◆ Task to carry out ◆
Transcribe each record below character for character.

_ _ _ _

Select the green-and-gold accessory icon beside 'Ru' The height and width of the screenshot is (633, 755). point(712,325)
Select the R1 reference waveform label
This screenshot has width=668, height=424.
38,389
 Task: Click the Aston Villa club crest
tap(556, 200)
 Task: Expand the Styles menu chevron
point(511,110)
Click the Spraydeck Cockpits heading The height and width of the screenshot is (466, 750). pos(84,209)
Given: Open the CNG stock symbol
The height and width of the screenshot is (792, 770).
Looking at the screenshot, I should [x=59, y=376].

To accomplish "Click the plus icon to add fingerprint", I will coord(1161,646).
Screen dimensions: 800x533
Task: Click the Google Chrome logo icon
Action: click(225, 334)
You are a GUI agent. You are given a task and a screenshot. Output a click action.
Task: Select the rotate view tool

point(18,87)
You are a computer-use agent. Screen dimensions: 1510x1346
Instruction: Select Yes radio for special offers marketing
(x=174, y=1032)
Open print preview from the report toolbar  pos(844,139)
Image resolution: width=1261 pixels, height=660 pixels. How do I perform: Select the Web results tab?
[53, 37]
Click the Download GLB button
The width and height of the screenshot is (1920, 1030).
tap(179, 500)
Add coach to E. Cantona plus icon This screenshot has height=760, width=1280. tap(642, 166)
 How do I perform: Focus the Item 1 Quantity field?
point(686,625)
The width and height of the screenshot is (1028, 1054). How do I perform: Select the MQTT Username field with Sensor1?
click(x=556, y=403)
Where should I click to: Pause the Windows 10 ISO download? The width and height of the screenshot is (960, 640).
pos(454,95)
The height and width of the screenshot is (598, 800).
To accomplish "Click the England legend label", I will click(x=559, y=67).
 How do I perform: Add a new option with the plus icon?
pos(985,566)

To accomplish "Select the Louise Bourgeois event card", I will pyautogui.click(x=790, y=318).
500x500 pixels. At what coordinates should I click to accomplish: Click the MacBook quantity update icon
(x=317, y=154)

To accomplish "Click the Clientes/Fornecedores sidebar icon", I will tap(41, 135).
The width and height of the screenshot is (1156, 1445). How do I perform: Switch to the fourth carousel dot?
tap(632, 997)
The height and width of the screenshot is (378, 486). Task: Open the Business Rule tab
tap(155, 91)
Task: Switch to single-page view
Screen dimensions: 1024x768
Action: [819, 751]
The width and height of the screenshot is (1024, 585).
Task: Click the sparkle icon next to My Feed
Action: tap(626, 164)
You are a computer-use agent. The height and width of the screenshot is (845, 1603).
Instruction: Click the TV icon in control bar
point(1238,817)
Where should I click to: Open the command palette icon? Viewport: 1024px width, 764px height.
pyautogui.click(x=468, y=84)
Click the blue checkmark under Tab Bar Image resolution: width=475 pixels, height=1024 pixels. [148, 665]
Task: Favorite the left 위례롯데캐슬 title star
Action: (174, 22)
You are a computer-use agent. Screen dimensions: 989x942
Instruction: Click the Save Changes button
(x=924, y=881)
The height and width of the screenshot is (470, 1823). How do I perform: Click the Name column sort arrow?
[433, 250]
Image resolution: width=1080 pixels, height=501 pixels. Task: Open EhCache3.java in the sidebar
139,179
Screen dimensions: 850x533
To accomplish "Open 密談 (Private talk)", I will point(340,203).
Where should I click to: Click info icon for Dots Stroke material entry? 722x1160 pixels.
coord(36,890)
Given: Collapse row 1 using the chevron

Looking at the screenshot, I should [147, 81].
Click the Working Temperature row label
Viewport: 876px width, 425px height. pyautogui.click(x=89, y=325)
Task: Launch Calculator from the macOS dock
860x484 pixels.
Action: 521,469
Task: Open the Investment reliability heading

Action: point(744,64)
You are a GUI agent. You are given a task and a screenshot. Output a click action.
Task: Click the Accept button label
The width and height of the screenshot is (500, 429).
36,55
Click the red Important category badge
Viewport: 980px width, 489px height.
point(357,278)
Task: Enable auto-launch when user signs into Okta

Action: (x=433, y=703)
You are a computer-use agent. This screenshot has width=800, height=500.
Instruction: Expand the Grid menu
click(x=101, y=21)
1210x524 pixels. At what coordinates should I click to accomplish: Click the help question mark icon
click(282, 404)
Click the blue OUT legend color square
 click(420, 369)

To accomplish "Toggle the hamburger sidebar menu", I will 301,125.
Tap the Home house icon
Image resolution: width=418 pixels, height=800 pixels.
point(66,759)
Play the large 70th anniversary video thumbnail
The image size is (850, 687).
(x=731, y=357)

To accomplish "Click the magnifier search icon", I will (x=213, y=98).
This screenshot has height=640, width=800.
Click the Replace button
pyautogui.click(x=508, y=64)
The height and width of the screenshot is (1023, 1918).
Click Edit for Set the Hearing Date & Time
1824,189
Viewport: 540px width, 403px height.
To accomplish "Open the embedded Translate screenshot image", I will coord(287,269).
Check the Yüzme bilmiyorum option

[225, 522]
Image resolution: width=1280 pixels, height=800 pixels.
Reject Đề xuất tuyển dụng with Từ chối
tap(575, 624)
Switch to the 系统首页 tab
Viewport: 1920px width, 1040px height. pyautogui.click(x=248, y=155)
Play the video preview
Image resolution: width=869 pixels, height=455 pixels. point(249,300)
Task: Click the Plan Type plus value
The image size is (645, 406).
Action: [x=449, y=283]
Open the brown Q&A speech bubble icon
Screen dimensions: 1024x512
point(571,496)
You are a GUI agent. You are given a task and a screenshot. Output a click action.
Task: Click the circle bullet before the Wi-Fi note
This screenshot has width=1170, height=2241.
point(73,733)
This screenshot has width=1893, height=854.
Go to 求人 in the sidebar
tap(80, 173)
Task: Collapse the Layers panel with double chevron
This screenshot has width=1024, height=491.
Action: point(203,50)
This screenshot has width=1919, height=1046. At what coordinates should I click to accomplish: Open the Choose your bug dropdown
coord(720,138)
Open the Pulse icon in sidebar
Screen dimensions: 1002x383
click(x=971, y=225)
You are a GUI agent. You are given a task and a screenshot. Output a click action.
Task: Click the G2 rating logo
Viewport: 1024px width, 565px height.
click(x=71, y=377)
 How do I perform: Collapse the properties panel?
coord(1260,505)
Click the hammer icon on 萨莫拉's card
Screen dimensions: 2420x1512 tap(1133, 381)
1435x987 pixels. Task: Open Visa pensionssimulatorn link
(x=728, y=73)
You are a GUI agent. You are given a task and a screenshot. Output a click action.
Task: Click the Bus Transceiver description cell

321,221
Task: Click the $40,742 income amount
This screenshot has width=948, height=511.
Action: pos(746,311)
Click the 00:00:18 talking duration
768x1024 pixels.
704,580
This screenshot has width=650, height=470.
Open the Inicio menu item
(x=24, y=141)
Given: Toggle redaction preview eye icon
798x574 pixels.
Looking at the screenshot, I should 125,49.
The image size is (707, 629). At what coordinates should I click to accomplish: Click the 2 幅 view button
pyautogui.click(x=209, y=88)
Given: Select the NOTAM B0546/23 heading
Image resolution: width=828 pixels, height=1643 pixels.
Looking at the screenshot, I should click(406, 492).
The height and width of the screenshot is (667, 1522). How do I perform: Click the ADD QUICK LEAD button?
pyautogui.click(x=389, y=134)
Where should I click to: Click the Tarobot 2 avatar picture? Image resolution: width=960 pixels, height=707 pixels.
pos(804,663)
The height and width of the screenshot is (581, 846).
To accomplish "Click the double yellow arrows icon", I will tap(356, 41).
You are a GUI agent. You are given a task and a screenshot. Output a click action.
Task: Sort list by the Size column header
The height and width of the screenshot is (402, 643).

_ _ _ _

◆ Answer to the exercise ◆
Select the green-and-gold accessory icon beside 'Ru' The height and width of the screenshot is (633, 755). point(712,325)
Select the R1 reference waveform label
This screenshot has width=668, height=424.
38,389
 Task: Click the Aston Villa club crest
tap(556, 200)
 Task: Expand the Styles menu chevron
point(511,110)
Click the Spraydeck Cockpits heading The height and width of the screenshot is (466, 750). pos(84,209)
Given: Open the CNG stock symbol
The height and width of the screenshot is (792, 770).
Looking at the screenshot, I should [x=59, y=376].

To accomplish "Click the plus icon to add fingerprint", I will coord(1161,646).
Screen dimensions: 800x533
Task: Click the Google Chrome logo icon
Action: click(225, 334)
You are a GUI agent. You are given a task and a screenshot. Output a click action.
Task: Select the rotate view tool

point(18,87)
You are a computer-use agent. Screen dimensions: 1510x1346
Instruction: Select Yes radio for special offers marketing
(x=174, y=1032)
Open print preview from the report toolbar  pos(844,139)
Image resolution: width=1261 pixels, height=660 pixels. How do I perform: Select the Web results tab?
[53, 37]
Click the Download GLB button
The width and height of the screenshot is (1920, 1030).
tap(179, 500)
Add coach to E. Cantona plus icon This screenshot has height=760, width=1280. tap(642, 166)
 How do I perform: Focus the Item 1 Quantity field?
point(686,625)
The width and height of the screenshot is (1028, 1054). How do I perform: Select the MQTT Username field with Sensor1?
click(x=556, y=403)
Where should I click to: Pause the Windows 10 ISO download? The width and height of the screenshot is (960, 640).
pos(454,95)
The height and width of the screenshot is (598, 800).
To accomplish "Click the England legend label", I will click(x=559, y=67).
 How do I perform: Add a new option with the plus icon?
pos(985,566)

To accomplish "Select the Louise Bourgeois event card", I will pyautogui.click(x=790, y=318).
500x500 pixels. At what coordinates should I click to accomplish: Click the MacBook quantity update icon
(x=317, y=154)

To accomplish "Click the Clientes/Fornecedores sidebar icon", I will tap(41, 135).
The width and height of the screenshot is (1156, 1445). How do I perform: Switch to the fourth carousel dot?
tap(632, 997)
The height and width of the screenshot is (378, 486). Task: Open the Business Rule tab
tap(155, 91)
Task: Switch to single-page view
Screen dimensions: 1024x768
Action: [819, 751]
The width and height of the screenshot is (1024, 585).
Task: Click the sparkle icon next to My Feed
Action: tap(626, 164)
You are a computer-use agent. The height and width of the screenshot is (845, 1603).
Instruction: Click the TV icon in control bar
point(1238,817)
Where should I click to: Open the command palette icon? Viewport: 1024px width, 764px height.
pyautogui.click(x=468, y=84)
Click the blue checkmark under Tab Bar Image resolution: width=475 pixels, height=1024 pixels. [148, 665]
Task: Favorite the left 위례롯데캐슬 title star
Action: (174, 22)
You are a computer-use agent. Screen dimensions: 989x942
Instruction: Click the Save Changes button
(x=924, y=881)
The height and width of the screenshot is (470, 1823). How do I perform: Click the Name column sort arrow?
[433, 250]
Image resolution: width=1080 pixels, height=501 pixels. Task: Open EhCache3.java in the sidebar
139,179
Screen dimensions: 850x533
To accomplish "Open 密談 (Private talk)", I will point(340,203).
Where should I click to: Click info icon for Dots Stroke material entry? 722x1160 pixels.
coord(36,890)
Given: Collapse row 1 using the chevron

Looking at the screenshot, I should [147, 81].
Click the Working Temperature row label
Viewport: 876px width, 425px height. pyautogui.click(x=89, y=325)
Task: Launch Calculator from the macOS dock
860x484 pixels.
Action: 521,469
Task: Open the Investment reliability heading

Action: point(744,64)
You are a GUI agent. You are given a task and a screenshot. Output a click action.
Task: Click the Accept button label
The width and height of the screenshot is (500, 429).
36,55
Click the red Important category badge
Viewport: 980px width, 489px height.
point(357,278)
Task: Enable auto-launch when user signs into Okta

Action: (x=433, y=703)
You are a computer-use agent. This screenshot has width=800, height=500.
Instruction: Expand the Grid menu
click(x=101, y=21)
1210x524 pixels. At what coordinates should I click to accomplish: Click the help question mark icon
click(282, 404)
Click the blue OUT legend color square
 click(420, 369)

To accomplish "Toggle the hamburger sidebar menu", I will 301,125.
Tap the Home house icon
Image resolution: width=418 pixels, height=800 pixels.
point(66,759)
Play the large 70th anniversary video thumbnail
The image size is (850, 687).
(x=731, y=357)

To accomplish "Click the magnifier search icon", I will (x=213, y=98).
This screenshot has height=640, width=800.
Click the Replace button
pyautogui.click(x=508, y=64)
The height and width of the screenshot is (1023, 1918).
Click Edit for Set the Hearing Date & Time
1824,189
Viewport: 540px width, 403px height.
To accomplish "Open the embedded Translate screenshot image", I will coord(287,269).
Check the Yüzme bilmiyorum option

[225, 522]
Image resolution: width=1280 pixels, height=800 pixels.
Reject Đề xuất tuyển dụng with Từ chối
tap(575, 624)
Switch to the 系统首页 tab
Viewport: 1920px width, 1040px height. pyautogui.click(x=248, y=155)
Play the video preview
Image resolution: width=869 pixels, height=455 pixels. point(249,300)
Task: Click the Plan Type plus value
The image size is (645, 406).
Action: [x=449, y=283]
Open the brown Q&A speech bubble icon
Screen dimensions: 1024x512
point(571,496)
You are a GUI agent. You are given a task and a screenshot. Output a click action.
Task: Click the circle bullet before the Wi-Fi note
This screenshot has width=1170, height=2241.
point(73,733)
This screenshot has width=1893, height=854.
Go to 求人 in the sidebar
tap(80, 173)
Task: Collapse the Layers panel with double chevron
This screenshot has width=1024, height=491.
Action: point(203,50)
This screenshot has width=1919, height=1046. At what coordinates should I click to accomplish: Open the Choose your bug dropdown
coord(720,138)
Open the Pulse icon in sidebar
Screen dimensions: 1002x383
click(x=971, y=225)
You are a GUI agent. You are given a task and a screenshot. Output a click action.
Task: Click the G2 rating logo
Viewport: 1024px width, 565px height.
click(x=71, y=377)
 How do I perform: Collapse the properties panel?
coord(1260,505)
Click the hammer icon on 萨莫拉's card
Screen dimensions: 2420x1512 tap(1133, 381)
1435x987 pixels. Task: Open Visa pensionssimulatorn link
(x=728, y=73)
You are a GUI agent. You are given a task and a screenshot. Output a click action.
Task: Click the Bus Transceiver description cell

321,221
Task: Click the $40,742 income amount
This screenshot has width=948, height=511.
Action: pos(746,311)
Click the 00:00:18 talking duration
768x1024 pixels.
704,580
This screenshot has width=650, height=470.
Open the Inicio menu item
(x=24, y=141)
Given: Toggle redaction preview eye icon
798x574 pixels.
Looking at the screenshot, I should 125,49.
The image size is (707, 629). At what coordinates should I click to accomplish: Click the 2 幅 view button
pyautogui.click(x=209, y=88)
Given: Select the NOTAM B0546/23 heading
Image resolution: width=828 pixels, height=1643 pixels.
Looking at the screenshot, I should click(406, 492).
The height and width of the screenshot is (667, 1522). How do I perform: Click the ADD QUICK LEAD button?
pyautogui.click(x=389, y=134)
Where should I click to: Click the Tarobot 2 avatar picture? Image resolution: width=960 pixels, height=707 pixels.
pos(804,663)
The height and width of the screenshot is (581, 846).
To accomplish "Click the double yellow arrows icon", I will tap(356, 41).
You are a GUI agent. You are given a task and a screenshot. Output a click action.
Task: Sort list by the Size column header
The height and width of the screenshot is (402, 643).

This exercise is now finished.